• Exercise input
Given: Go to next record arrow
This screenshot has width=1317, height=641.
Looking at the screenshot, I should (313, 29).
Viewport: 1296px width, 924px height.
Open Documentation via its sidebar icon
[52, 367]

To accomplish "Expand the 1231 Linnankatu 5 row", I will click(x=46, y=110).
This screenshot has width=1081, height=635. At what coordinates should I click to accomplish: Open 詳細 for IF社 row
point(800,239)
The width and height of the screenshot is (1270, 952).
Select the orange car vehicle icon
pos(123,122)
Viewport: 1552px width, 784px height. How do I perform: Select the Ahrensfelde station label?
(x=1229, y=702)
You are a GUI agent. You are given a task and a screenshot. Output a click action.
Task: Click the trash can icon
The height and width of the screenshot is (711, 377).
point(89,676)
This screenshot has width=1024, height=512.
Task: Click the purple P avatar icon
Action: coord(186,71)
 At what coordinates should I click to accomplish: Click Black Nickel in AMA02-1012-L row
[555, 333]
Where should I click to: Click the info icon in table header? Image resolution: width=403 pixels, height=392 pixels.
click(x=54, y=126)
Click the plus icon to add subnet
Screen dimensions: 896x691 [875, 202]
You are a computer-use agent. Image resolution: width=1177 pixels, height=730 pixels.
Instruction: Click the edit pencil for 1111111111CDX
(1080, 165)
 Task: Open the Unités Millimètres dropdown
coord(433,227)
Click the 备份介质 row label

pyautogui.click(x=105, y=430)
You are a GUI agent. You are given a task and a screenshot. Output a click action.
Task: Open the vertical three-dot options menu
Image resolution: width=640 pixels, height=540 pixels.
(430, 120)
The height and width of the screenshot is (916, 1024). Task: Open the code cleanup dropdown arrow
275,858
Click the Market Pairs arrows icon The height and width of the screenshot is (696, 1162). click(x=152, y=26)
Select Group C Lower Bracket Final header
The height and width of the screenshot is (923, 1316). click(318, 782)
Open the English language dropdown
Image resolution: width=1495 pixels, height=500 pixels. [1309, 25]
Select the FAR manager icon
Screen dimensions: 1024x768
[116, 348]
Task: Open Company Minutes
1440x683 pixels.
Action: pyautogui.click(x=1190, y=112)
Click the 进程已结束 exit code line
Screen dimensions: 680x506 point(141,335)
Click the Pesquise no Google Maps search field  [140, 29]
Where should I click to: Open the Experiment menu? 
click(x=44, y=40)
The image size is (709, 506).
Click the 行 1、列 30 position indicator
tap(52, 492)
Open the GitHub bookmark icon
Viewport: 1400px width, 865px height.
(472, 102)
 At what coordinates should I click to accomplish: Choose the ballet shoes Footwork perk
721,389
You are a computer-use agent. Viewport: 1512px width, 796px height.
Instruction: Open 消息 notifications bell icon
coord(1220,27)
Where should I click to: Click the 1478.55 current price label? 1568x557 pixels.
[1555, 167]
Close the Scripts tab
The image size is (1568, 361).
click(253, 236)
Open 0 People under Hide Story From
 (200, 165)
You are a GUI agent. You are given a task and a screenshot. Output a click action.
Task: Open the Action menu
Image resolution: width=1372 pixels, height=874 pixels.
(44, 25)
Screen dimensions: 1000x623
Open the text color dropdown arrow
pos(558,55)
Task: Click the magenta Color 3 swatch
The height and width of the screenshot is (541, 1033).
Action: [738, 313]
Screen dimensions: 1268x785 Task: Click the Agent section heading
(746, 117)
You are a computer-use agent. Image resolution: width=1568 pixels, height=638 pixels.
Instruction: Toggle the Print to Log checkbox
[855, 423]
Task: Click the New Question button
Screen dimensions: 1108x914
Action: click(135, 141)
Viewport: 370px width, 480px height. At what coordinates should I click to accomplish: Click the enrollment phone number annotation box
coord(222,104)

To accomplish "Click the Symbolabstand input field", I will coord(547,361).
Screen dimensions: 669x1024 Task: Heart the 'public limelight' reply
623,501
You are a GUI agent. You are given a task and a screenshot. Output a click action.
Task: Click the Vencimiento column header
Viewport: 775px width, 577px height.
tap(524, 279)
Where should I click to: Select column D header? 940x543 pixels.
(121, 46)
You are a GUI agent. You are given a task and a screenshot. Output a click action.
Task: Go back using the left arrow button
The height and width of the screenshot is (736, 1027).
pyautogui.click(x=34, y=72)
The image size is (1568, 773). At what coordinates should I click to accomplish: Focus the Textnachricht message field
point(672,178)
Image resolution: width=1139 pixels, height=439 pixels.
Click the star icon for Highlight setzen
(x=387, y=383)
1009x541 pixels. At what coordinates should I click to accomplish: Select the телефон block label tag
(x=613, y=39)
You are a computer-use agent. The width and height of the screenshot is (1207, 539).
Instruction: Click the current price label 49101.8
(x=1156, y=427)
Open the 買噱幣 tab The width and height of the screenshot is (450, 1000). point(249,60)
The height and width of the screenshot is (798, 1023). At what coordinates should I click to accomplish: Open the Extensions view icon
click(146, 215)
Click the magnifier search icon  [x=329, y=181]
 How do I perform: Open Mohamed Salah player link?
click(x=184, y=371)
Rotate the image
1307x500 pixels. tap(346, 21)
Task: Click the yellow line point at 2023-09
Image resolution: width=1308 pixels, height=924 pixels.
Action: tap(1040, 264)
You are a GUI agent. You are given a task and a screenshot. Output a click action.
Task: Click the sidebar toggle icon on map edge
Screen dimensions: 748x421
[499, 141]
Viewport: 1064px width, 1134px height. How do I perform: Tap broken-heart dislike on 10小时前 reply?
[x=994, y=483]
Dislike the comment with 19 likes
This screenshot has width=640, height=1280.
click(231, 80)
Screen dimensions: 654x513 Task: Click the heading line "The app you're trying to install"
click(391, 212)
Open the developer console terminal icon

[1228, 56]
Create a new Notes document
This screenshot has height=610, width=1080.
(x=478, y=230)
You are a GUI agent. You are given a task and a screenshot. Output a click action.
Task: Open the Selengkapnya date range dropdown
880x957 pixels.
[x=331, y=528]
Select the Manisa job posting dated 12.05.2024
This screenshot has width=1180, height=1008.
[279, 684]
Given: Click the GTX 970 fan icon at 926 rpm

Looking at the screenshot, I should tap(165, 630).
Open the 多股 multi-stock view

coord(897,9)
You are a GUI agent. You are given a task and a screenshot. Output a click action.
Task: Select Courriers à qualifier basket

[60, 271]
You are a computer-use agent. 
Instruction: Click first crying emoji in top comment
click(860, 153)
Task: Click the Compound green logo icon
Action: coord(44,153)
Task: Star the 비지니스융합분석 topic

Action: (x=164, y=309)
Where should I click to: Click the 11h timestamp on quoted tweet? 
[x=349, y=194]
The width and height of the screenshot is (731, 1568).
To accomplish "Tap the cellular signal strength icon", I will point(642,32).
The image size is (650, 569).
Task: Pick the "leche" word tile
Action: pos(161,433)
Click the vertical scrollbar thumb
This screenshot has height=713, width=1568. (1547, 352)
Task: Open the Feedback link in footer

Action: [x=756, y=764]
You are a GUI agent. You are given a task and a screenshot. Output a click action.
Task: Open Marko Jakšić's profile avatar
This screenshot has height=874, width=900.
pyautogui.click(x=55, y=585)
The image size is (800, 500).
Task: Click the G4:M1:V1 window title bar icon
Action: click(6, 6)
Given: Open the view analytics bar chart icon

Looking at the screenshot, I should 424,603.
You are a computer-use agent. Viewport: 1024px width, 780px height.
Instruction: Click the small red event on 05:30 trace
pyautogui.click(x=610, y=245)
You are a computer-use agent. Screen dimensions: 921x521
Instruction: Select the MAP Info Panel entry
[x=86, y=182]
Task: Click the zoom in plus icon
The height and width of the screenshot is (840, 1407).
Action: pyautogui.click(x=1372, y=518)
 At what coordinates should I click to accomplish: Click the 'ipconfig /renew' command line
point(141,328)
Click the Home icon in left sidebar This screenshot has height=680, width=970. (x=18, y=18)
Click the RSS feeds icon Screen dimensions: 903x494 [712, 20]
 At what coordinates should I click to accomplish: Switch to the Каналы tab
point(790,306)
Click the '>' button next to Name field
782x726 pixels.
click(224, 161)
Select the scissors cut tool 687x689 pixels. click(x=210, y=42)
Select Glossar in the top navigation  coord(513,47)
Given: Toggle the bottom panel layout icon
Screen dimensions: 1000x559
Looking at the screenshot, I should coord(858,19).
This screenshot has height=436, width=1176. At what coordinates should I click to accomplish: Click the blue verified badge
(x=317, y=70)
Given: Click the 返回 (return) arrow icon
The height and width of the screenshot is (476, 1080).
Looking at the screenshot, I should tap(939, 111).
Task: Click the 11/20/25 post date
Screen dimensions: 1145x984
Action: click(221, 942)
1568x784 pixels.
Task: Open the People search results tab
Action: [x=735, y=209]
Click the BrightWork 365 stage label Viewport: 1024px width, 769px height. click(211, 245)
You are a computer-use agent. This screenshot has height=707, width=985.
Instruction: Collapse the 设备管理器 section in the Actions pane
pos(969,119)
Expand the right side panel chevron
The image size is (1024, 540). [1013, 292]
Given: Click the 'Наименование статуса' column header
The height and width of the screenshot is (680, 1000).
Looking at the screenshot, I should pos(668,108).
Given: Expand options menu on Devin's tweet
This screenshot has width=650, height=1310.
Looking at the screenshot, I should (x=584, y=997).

• Work instruction
Note every line of the records that holds the word "next", and copy it.

• Final answer
Given: Go to next record arrow
Click the '>' button next to Name field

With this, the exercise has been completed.